◆ **PASSAGE PROVIDED**
Initially, the JTWC forecast that Nuri would become a record-breaker as strong as Typhoon Haiyan; however, it failed to intensify further. The system retained its impressive structure and turned northeastward along the western periphery of a subtropical ridge to the east on November 3, yet the JTWC indicated that it had begun to gradually weaken owing to warming cloud top temperatures in the afternoon. Early on November 4, the JMA reported that Nuri had started to weaken, and the JTWC downgraded the system to a typhoon. Although vigorous pole-ward outflow into a jet stream located to the northeast of the system offset increasing westerly moderate vertical wind shear, it continued undergoing an eyewall replacement cycle, resulting a cloud-filled eye before noon. Nuri still retained tightly curved banding wrapping into a well-defined LLCC; however, on November 5, the LLCC began to unravel as the deep convection had become isolated to the northern semi-circle, although a weak microwave eye feature remained present. Vigorous poleward outflow into the mid-latitude westerlies became only partially offsetting the increasing vertical wind shear.

Right after the JMA downgraded Nuri to a severe tropical storm at 00:00 UTC on November 6, the JTWC downgraded it to a tropical storm and issued their final warning for the system, due to the extratropical transition and diminishing deep convection. In the afternoon, Nuri accelerated northeastward and became completely extratropical east of Japan. Thanks to the unusually powerful North Pacific jet stream, the extratropical cyclone underwent extremely explosive cyclogenesis on November 7, owing to the energy from differences in air masses. The system split into two centers of low pressure early on the same day, and the former center to the southwest was absorbed into the new center to the northeast within a half a day. The resulting system became the most intense extratropical cyclones observed in the North Pacific Ocean since reliable records began, and indirectly contributed to below-average temperatures in North America.

◆ **GIVEN INFORMATION**
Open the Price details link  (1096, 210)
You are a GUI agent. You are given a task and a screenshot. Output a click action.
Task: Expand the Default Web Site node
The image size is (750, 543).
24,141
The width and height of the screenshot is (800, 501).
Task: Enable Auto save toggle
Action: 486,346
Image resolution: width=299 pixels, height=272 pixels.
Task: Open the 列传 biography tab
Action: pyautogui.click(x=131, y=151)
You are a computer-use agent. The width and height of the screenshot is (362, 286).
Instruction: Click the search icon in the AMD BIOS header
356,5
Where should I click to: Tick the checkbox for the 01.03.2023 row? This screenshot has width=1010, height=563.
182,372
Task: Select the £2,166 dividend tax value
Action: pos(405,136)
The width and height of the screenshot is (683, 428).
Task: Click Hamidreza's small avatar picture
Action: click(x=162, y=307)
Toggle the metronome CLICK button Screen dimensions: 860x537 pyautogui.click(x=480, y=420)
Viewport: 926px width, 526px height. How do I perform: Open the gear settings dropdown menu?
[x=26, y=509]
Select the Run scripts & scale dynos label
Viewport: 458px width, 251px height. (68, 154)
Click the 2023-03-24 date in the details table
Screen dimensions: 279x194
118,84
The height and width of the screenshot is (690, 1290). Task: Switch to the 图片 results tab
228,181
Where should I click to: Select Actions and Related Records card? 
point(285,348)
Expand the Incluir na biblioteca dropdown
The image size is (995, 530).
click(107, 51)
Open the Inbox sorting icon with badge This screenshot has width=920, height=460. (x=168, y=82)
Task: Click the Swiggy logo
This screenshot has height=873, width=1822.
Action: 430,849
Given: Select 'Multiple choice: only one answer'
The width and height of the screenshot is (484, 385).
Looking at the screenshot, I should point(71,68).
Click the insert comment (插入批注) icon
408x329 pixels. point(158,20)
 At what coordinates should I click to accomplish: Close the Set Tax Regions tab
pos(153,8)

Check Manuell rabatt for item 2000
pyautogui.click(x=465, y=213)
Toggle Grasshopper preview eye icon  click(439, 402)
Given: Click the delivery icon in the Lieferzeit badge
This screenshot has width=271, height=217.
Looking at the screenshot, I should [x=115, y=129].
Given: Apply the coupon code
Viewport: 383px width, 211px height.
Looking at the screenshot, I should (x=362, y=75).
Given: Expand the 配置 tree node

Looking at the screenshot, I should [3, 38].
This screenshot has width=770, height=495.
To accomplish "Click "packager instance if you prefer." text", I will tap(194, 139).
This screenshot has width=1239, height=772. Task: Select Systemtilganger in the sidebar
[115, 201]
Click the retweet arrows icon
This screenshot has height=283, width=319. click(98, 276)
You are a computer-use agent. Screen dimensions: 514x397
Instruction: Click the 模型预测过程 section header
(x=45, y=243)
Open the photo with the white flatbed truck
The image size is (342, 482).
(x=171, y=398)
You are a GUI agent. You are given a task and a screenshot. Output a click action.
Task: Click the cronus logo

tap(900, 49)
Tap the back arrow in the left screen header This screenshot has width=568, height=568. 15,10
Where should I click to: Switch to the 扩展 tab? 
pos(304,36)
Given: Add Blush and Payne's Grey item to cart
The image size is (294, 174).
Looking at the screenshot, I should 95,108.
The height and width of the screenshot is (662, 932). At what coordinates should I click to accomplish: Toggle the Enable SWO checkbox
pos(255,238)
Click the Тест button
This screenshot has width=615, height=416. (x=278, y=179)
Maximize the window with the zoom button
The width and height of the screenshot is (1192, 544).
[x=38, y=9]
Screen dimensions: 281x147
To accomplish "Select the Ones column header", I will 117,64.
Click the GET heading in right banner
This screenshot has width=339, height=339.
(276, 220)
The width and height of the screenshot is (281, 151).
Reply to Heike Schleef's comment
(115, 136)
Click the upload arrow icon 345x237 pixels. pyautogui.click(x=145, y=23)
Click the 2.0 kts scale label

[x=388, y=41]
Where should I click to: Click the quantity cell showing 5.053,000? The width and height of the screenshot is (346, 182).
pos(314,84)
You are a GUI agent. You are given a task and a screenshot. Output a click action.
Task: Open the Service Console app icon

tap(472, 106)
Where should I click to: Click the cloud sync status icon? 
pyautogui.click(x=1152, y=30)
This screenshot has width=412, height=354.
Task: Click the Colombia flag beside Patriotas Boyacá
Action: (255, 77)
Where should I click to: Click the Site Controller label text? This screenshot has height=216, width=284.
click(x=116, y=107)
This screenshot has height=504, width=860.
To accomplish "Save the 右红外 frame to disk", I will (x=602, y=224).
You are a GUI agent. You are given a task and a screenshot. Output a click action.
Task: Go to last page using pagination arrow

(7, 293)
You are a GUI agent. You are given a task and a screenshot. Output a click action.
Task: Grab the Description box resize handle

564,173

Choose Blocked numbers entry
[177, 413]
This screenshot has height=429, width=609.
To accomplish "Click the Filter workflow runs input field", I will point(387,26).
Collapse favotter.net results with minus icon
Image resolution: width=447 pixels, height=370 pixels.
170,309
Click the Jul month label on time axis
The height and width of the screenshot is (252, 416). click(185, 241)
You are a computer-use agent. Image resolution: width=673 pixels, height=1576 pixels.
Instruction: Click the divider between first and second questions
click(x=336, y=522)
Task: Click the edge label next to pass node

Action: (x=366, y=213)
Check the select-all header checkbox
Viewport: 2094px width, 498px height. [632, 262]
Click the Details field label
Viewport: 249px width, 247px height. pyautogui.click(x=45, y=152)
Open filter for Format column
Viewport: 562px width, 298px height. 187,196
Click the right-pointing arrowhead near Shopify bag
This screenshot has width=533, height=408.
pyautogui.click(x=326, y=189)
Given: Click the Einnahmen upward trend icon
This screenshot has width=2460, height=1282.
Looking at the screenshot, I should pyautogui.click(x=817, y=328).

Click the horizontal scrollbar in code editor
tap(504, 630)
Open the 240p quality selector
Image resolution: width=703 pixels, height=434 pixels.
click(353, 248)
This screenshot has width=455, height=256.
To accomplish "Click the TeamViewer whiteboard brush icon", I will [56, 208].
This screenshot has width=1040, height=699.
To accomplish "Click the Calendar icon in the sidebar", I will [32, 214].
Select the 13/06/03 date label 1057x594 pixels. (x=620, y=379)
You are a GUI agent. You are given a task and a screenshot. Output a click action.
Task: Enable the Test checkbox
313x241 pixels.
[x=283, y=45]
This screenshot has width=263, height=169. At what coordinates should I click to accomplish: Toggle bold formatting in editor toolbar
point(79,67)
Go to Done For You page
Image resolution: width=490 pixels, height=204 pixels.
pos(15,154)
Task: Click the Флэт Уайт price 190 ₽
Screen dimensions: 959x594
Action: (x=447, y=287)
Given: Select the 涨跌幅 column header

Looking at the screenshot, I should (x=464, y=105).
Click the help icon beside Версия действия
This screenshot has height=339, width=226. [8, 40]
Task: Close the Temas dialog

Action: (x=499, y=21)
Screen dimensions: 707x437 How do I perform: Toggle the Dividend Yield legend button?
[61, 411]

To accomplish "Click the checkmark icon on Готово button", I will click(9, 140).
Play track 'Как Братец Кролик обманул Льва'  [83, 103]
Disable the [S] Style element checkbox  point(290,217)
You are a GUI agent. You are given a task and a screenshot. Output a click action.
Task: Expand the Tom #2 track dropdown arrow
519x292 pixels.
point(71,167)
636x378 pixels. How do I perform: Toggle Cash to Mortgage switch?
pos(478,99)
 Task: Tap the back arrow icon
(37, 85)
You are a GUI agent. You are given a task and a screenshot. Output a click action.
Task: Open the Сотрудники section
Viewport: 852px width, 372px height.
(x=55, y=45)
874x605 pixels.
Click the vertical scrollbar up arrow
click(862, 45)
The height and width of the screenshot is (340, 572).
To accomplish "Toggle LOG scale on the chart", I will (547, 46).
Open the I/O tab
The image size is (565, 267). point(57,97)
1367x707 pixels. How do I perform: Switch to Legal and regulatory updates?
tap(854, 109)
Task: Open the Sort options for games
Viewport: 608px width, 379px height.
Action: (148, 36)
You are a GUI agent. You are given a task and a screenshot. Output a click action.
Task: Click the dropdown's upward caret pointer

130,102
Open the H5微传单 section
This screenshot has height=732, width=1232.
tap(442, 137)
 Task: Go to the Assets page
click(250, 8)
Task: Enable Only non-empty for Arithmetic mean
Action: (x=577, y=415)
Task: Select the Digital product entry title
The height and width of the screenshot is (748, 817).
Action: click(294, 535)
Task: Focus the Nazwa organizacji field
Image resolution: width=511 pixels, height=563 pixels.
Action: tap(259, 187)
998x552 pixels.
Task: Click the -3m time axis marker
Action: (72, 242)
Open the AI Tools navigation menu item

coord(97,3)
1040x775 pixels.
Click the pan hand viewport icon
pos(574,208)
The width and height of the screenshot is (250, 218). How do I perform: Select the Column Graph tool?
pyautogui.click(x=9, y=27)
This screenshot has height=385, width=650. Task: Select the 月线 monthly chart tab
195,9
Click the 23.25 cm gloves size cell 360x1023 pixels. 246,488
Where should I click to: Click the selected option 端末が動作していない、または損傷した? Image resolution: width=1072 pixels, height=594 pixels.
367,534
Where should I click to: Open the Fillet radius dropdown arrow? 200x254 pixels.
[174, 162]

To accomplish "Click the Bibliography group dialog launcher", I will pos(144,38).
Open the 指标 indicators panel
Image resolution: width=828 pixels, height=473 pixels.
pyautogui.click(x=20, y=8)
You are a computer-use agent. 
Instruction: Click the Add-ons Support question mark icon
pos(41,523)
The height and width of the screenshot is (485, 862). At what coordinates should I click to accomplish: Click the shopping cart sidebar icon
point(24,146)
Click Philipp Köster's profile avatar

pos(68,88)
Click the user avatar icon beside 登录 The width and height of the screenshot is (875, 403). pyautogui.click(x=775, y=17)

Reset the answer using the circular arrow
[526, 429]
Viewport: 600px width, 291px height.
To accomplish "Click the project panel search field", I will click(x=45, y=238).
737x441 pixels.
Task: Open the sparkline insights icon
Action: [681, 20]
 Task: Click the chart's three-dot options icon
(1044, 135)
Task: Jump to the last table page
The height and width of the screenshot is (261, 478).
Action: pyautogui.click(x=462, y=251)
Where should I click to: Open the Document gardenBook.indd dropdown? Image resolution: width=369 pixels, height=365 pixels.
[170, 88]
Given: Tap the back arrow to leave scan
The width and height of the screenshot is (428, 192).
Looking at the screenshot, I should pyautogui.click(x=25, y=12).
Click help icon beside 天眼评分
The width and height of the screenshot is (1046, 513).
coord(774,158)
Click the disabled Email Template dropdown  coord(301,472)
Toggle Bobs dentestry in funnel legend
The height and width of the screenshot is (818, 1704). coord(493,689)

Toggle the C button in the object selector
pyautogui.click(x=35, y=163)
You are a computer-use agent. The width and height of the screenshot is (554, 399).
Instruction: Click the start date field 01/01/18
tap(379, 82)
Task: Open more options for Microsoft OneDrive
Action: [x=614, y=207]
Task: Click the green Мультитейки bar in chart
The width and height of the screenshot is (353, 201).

◆ **USING THE INFORMATION**
- a) According to the Typhoon Nuri text, at what time and on what date did the JMA downgrade Nuri to a severe tropical storm?
- b) Write the next part of the Typhoon Nuri text, picking up after its final sentence.
The records have nothing to do with the Typhoon Nuri text.

◆ **ANSWERS FOR EACH ITEM**
- a) At 00:00 UTC on November 6.

- b)
==Impact==
===Japan===
Yoshihide Suga, the Chief Cabinet Secretary of Japan, said that the government of Tokyo would not allow Chinese coral poaching vessels to come ashore when Typhoon Nuri was approaching the area off the Bonin Islands and the Izu Islands. Many of the vessels that had swarmed off the remote islands began leaving the area in a southeasterly direction on November 5, as the Coast Guard patrol ships warned them to go south to get out of the typhoon's path. However, after Nuri left the area of the Tokyo remote islands, the Chinese coral poaching vessels returned.

==See also==

- November 2014 Bering Sea cyclone – the system that formed from Nuri's extratropical remnants
- Typhoon Lekima (2013)
- Typhoon Songda (2016)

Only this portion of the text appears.